## Exercise aim
Comb the records below for the string "will" and copy each line where it turns up.

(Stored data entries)

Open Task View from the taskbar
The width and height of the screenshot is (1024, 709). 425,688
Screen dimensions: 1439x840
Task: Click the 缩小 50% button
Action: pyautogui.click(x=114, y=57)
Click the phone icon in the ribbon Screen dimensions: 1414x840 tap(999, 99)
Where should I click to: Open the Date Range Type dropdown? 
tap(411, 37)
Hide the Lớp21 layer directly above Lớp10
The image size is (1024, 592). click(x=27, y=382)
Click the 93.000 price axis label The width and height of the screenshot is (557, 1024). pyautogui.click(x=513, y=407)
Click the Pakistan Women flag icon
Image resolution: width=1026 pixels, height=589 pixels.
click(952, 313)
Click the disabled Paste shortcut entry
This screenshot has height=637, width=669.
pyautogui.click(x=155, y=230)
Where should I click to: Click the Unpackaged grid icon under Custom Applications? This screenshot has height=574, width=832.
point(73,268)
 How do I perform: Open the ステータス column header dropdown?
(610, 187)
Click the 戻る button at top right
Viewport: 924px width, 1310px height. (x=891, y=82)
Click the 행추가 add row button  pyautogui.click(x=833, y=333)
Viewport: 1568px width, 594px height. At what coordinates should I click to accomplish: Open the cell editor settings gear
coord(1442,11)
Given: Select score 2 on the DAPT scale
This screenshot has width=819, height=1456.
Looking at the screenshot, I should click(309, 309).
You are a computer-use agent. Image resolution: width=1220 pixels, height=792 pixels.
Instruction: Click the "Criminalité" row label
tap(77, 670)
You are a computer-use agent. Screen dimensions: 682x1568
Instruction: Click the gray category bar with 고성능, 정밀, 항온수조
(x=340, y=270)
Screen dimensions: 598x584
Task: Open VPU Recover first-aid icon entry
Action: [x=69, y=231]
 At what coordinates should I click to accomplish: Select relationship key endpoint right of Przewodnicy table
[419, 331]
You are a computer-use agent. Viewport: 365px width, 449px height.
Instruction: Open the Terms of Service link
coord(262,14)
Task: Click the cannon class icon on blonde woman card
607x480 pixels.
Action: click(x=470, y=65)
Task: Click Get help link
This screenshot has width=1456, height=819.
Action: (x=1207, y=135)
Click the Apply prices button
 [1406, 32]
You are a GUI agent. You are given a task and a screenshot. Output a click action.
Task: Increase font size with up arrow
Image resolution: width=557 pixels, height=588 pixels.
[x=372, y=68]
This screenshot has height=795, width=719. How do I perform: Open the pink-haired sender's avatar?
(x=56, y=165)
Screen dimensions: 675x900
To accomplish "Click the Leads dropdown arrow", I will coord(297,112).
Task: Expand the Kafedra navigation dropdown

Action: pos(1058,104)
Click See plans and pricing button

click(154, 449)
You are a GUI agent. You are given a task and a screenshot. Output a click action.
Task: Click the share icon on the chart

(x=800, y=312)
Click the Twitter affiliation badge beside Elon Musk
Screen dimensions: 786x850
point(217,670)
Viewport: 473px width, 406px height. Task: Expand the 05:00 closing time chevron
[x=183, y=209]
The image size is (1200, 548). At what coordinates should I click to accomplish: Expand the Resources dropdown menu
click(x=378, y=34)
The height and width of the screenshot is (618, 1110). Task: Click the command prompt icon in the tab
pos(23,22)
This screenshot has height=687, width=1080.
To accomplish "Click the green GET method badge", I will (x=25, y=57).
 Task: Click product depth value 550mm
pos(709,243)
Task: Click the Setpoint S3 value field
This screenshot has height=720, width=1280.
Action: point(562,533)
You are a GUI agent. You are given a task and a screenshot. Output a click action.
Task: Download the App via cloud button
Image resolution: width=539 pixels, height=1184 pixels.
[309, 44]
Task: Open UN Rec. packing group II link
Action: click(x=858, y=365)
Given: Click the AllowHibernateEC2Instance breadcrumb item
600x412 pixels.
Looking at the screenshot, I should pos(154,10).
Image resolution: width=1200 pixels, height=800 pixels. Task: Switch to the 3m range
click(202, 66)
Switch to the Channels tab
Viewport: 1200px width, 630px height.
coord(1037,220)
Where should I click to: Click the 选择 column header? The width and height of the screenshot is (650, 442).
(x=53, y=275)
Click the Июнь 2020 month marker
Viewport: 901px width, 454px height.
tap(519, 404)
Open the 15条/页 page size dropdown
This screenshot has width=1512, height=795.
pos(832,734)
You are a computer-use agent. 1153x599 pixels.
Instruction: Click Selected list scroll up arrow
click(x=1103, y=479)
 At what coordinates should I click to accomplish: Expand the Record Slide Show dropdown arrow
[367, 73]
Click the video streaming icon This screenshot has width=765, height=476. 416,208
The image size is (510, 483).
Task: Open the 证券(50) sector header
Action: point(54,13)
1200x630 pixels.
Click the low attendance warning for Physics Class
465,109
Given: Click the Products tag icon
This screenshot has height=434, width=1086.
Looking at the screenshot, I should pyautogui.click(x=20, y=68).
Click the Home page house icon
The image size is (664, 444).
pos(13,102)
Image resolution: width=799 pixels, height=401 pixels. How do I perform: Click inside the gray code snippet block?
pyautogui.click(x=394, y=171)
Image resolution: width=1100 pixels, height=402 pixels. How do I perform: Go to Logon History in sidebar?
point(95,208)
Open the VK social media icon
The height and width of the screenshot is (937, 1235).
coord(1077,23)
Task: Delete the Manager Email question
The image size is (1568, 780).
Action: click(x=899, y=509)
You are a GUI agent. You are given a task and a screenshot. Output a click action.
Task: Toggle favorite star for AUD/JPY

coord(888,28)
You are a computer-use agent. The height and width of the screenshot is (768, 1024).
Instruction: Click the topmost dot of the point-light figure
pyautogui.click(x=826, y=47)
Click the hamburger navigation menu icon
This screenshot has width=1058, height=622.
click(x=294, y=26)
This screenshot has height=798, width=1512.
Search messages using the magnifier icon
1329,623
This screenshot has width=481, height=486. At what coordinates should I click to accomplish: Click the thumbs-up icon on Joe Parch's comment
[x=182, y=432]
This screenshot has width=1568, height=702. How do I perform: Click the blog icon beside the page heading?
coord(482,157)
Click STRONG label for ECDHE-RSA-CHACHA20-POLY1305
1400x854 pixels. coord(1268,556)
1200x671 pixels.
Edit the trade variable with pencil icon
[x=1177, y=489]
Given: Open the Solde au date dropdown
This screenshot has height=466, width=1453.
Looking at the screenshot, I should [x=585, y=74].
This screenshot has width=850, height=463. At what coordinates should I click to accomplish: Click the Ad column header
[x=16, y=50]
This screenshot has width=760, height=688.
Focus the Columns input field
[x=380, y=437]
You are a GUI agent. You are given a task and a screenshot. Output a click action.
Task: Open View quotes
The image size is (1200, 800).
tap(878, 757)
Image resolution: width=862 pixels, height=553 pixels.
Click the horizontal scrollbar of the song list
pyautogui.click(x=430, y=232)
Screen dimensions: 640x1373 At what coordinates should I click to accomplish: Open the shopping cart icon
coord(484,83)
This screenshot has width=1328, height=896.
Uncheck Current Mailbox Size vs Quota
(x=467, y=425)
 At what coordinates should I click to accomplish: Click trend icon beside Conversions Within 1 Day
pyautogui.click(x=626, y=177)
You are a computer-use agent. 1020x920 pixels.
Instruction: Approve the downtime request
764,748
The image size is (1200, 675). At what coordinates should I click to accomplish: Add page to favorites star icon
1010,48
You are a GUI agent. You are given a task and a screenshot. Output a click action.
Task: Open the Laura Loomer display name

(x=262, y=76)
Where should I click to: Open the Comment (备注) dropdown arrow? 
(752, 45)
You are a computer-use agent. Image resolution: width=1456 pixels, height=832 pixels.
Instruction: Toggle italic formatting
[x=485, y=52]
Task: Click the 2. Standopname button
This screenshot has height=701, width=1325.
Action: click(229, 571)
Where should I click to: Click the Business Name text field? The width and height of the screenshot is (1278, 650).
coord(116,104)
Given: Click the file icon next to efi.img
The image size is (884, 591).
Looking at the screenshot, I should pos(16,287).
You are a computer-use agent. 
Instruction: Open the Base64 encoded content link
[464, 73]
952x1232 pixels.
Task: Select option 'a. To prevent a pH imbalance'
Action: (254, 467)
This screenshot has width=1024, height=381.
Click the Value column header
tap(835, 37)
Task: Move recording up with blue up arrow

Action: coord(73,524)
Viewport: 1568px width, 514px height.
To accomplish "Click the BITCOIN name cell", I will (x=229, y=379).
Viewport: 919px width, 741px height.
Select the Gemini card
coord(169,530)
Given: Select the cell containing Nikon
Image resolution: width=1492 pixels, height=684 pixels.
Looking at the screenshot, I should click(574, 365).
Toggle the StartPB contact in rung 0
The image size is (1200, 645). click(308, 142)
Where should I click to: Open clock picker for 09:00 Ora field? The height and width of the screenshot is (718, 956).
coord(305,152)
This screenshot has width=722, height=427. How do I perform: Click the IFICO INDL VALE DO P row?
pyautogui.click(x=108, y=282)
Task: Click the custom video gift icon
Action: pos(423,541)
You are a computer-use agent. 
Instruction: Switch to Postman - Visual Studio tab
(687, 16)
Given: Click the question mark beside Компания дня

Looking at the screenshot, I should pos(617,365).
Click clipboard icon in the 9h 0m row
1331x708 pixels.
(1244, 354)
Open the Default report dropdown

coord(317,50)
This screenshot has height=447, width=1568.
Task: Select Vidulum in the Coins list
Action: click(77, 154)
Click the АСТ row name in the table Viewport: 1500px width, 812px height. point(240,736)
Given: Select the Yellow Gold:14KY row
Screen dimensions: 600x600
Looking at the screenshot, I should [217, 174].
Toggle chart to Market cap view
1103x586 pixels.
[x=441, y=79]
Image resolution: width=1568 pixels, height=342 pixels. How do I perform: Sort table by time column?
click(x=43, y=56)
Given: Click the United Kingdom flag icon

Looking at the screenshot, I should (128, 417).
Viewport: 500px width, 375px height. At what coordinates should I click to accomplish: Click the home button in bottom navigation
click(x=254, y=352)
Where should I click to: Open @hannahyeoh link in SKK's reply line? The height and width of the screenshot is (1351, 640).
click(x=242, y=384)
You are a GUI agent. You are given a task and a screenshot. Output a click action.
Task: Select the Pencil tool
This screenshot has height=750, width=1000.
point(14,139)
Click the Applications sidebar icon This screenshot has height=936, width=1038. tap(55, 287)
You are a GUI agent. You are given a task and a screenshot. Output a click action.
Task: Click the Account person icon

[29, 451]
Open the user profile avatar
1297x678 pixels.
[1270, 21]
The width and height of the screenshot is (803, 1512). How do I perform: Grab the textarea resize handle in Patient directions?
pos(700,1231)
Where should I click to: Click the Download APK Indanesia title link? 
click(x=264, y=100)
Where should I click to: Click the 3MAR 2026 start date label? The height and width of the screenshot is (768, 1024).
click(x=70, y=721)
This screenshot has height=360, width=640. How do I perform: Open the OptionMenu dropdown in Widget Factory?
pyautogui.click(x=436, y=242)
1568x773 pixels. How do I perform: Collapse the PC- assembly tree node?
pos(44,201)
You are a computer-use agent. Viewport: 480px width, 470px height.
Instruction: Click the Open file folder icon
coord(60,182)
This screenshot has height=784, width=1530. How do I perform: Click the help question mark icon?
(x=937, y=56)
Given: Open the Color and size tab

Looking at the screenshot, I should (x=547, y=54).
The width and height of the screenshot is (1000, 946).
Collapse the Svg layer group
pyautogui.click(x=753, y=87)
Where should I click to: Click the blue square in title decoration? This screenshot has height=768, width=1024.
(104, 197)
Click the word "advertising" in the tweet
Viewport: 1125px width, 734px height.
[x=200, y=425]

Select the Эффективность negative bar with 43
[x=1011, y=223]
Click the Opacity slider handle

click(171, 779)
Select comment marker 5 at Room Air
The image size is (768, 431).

## Answer box
To accomplish "Click the Leads dropdown arrow", I will coord(297,112).
To accomplish "Click the green GET method badge", I will (x=25, y=57).
To accomplish "Click the BITCOIN name cell", I will (x=229, y=379).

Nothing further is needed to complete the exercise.